O ano de 2018 teve início com as atenções voltadas para a Febre Amarela. O Brasil registrou 35 casos da doença de julho de 2017 a 14 de janeiro deste ano, especialmente na região Sudeste e por residentes de zonas rurais ou pessoas que tiveram contato com áreas silvestres. Um estudo epidemiológico divulgado pela Organização Pan-Americana de Saúde (Opas) afirmou que o número de registros de febre amarela é o maior observado em décadas nas américas.

Segundo a Opas, o aumento observado pode estar relacionado a um ecossistema favorável para a disseminação do vírus e pelo número de pessoas que não são imunizadas.

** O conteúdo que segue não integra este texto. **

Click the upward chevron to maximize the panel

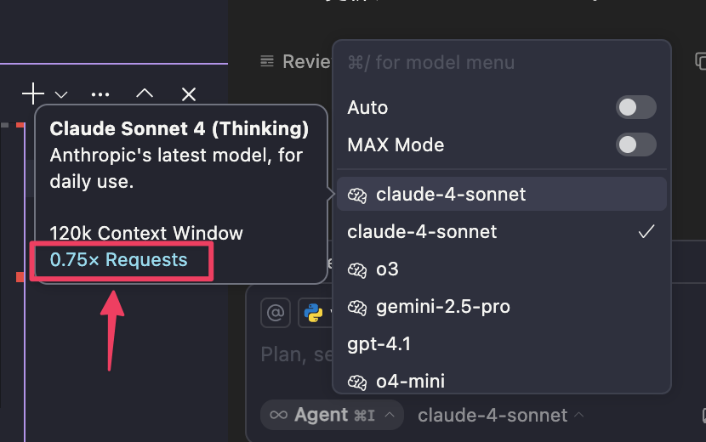pos(145,94)
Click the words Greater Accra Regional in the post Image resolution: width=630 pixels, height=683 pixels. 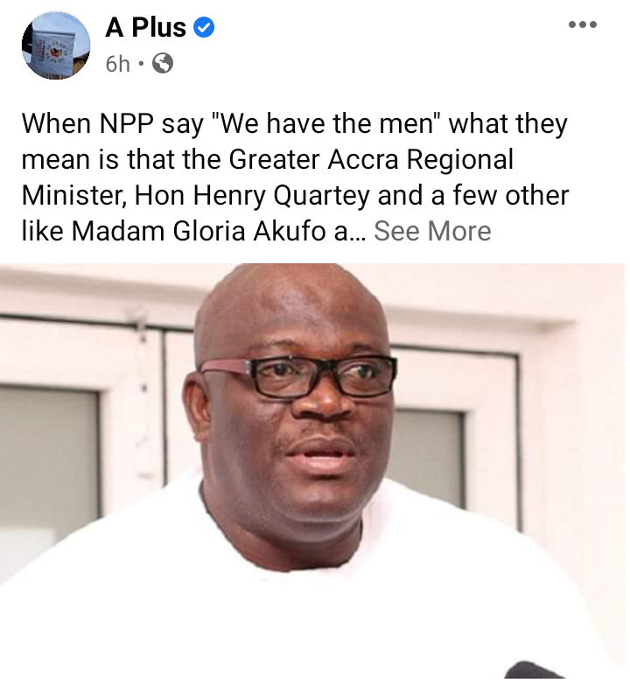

Para auxiliar os profissionais que atuam nas unidades básicas localizadas nas regiões com surtos de Febre Amarela, o Ministério da Saúde (MS) publicou um guia sobre a doença voltado para profissionais da área da saúde.

O Guia traz informações para a identificação e manejo clínico de casos suspeitos e confirmados; encaminhamento e manejo clínico de casos graves; medidas de controle e prevenção do surto; identificação e manejo de eventos adversos pós-vacinação (EAPV); e ainda conceitos sobre a vigilância da Febre Amarela.

A doença também é o tema central de uma edição especial do boletim técnico da Associação Brasileira de Veterinários de Animais Selvagens (Abravas) sobre Febre Amarela em primatas. No boletim da Abravas, profissionais foram convidados a responder questões frequentes e com esclarecimentos importantes para os médicos veterinários.

Formas de contágio

Não é possível o contágio entre animais e de animais para seres humanos. A única forma de transmissão é pela picada dos mosquitos infectados dos gêneros Haemagos e Sabethes, que circulam em regiões silvestres. Por estarem nas matas, os macacos são os principais hospedeiros do vírus, mas o ser humano também pode se tornar um hospedeiro quando entra em áreas de mata e é picado pelo mosquito.

O último caso de Febre Amarela urbana foi registrado no Brasil em 1942, e todos os casos confirmados desde então decorrem do ciclo silvestre de transmissão.

Para evitar epidemias, a Organização Mundial da Saúde (OMS) recomenda que pelo menos 90% da população das áreas consideradas de risco seja vacinada.